If while you are ringing you feel the bell working against you rather than with you, don’t just keep fighting it, try to get everything back into balance so you can relax again. And if you are going to ring a method, always use the opening rounds to get comfortable at Rounds speed, before you need to speed to hunt up or down.

So far so good. Now let’s think about rhythm. The bell has a natural rhythm that you need to match in order to work with it. Your rhythm should allow you to feel what the bell ought to be doing, so you can feel any small deviations if it does anything different. Above all, the rhythm will help you to place the next blow confidently ‘in the same place’ as the last blow, without the need for external cues. You still need to listen and fit in with the other bells, but you need the stable base of being able to ring in the same place again.

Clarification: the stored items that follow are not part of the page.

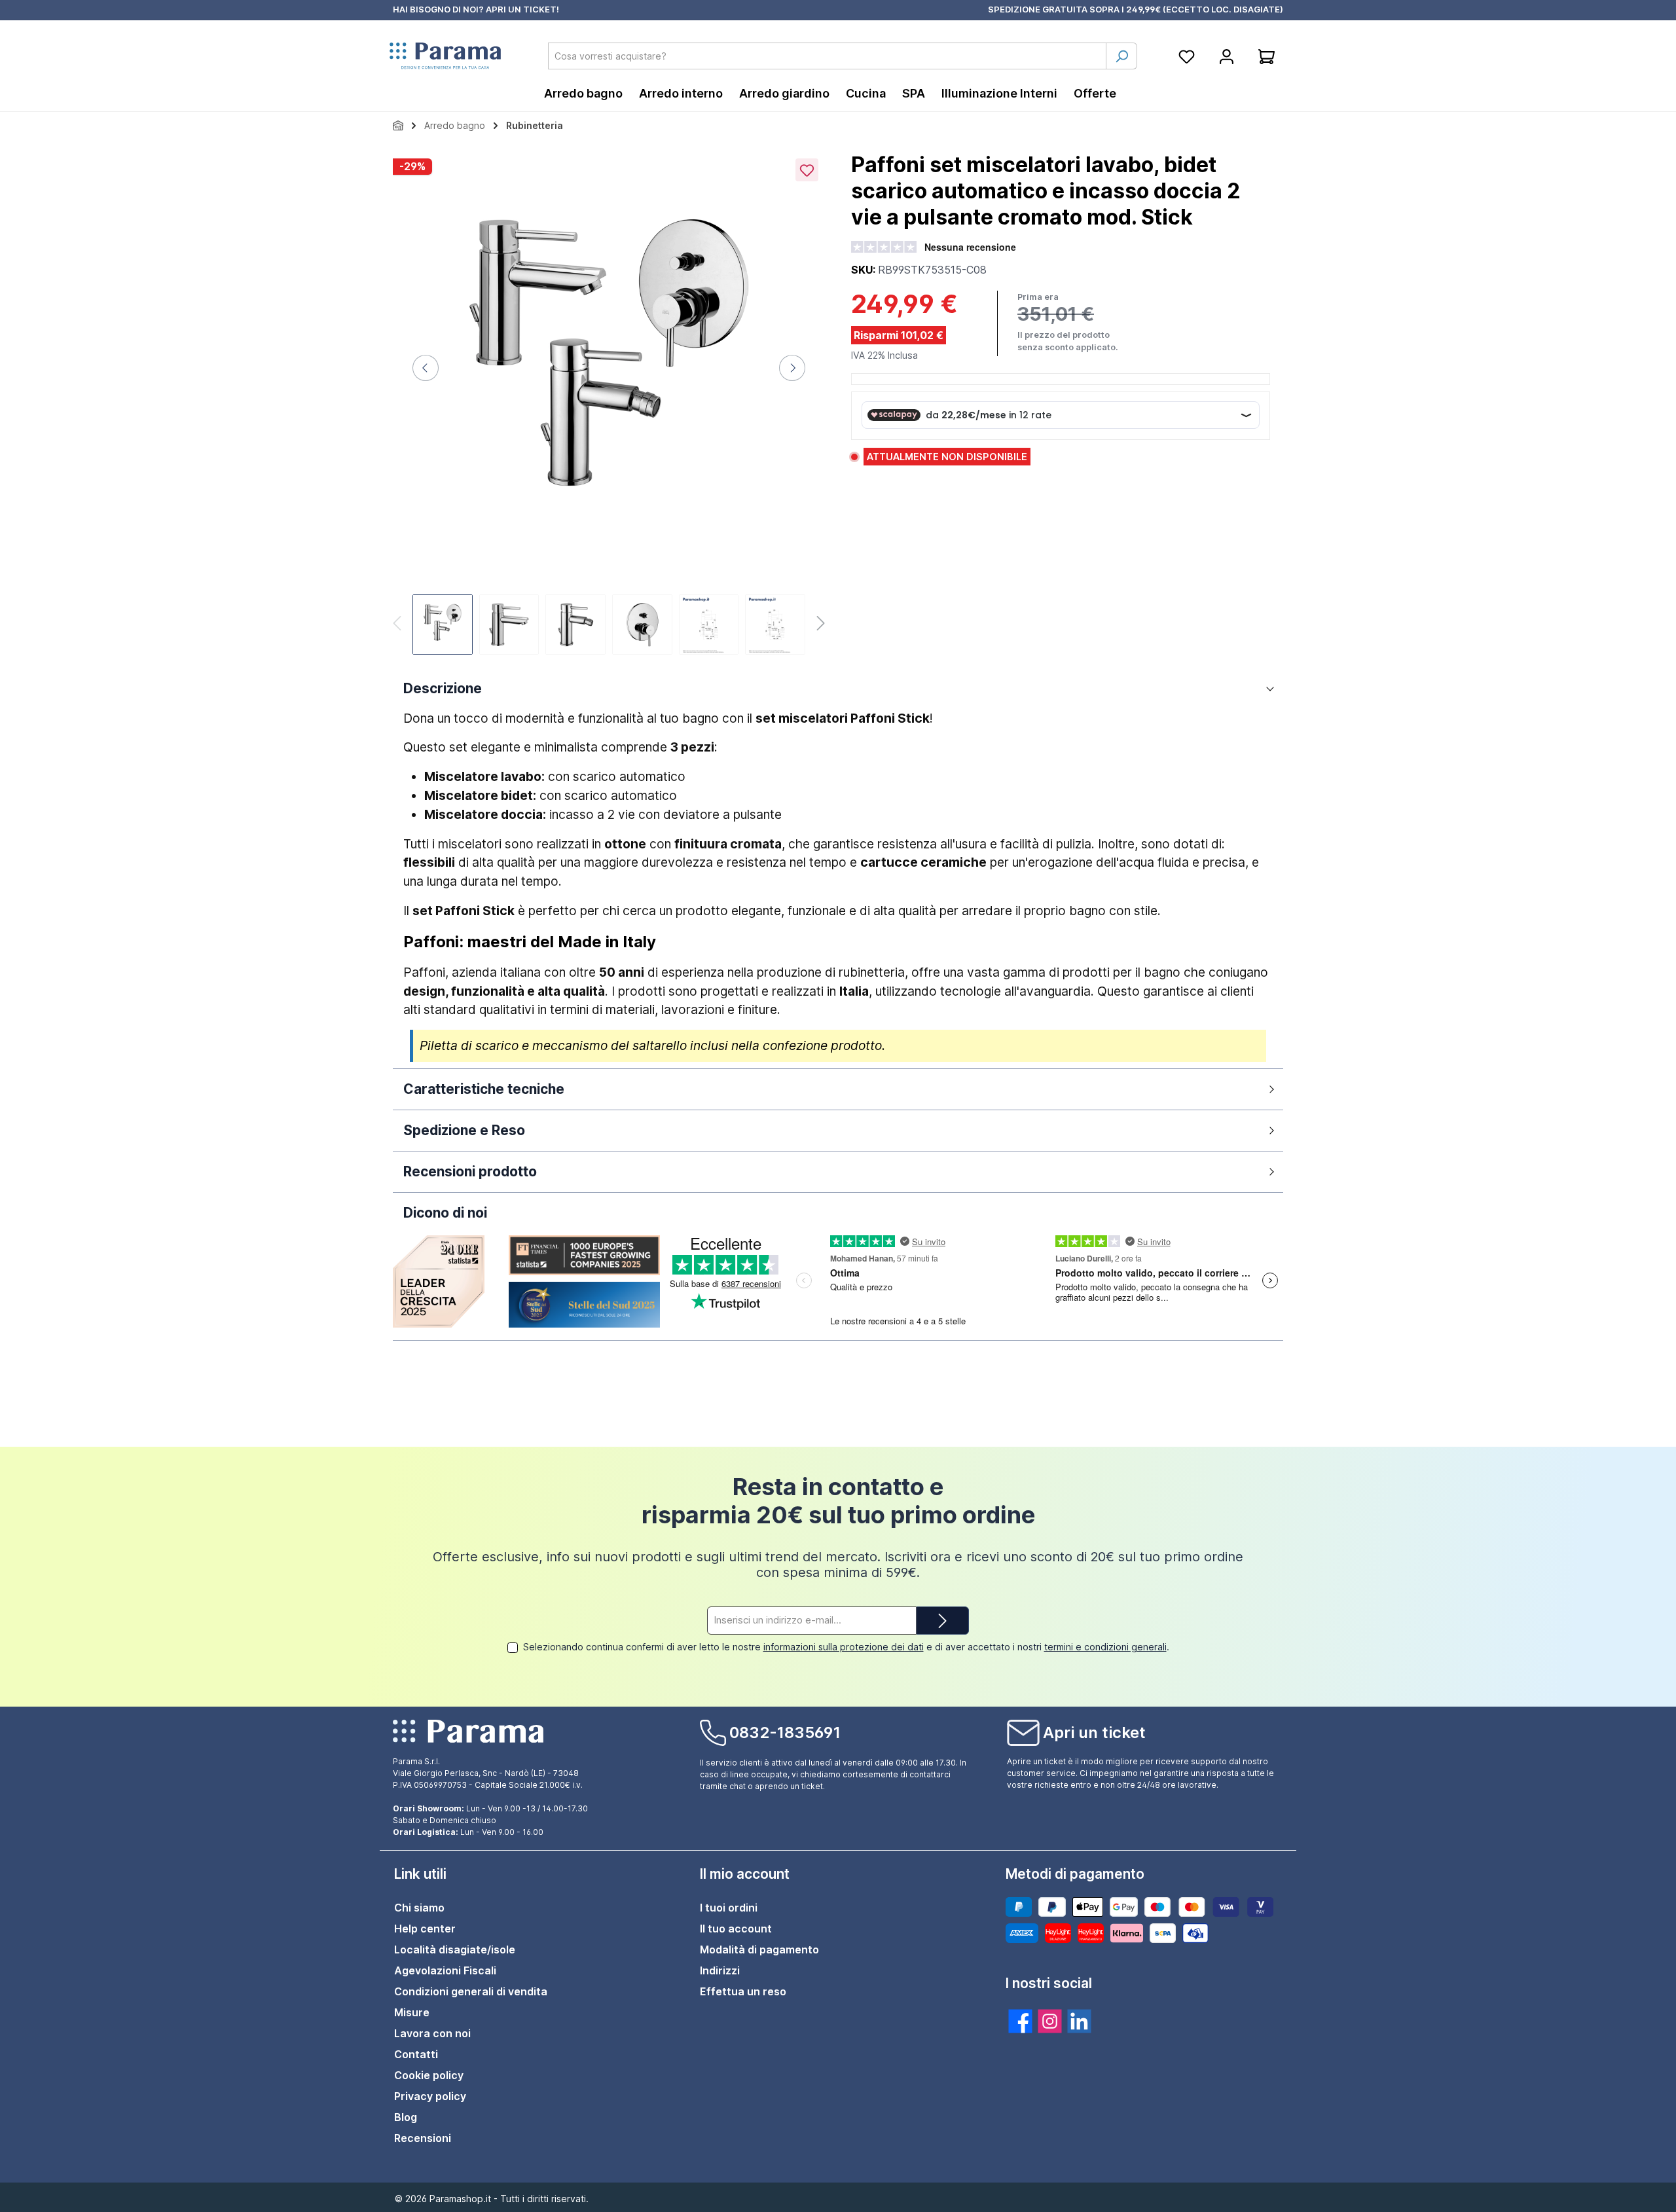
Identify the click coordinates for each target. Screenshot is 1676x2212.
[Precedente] (425, 368)
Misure (411, 2012)
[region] (609, 405)
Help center (425, 1928)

Trusting your rhythm is also the best way to ring accurate handstrokes. If your hands rise to the handstroke with the same rhythm as they do to the backstroke, they will meet the sally at exactly the right place, and moving at the right speed. It’s more accurate than eyeing a spot on the sally and trying to catch it. You can vary this rhythm by making your hands rise a little earlier or later to make the handstroke a bit quicker or slower, for example to adjust to an odd-struck bell, or when dodging. The timing difference is tiny, and you have to do it by ‘feel’, in much the same way that you would if you were trying to throw a ball so it landed slightly nearer or farther from you.

So, to paraphrase Listen with Mother – ‘Are you are ringing comfortably? Then we’ll begin’.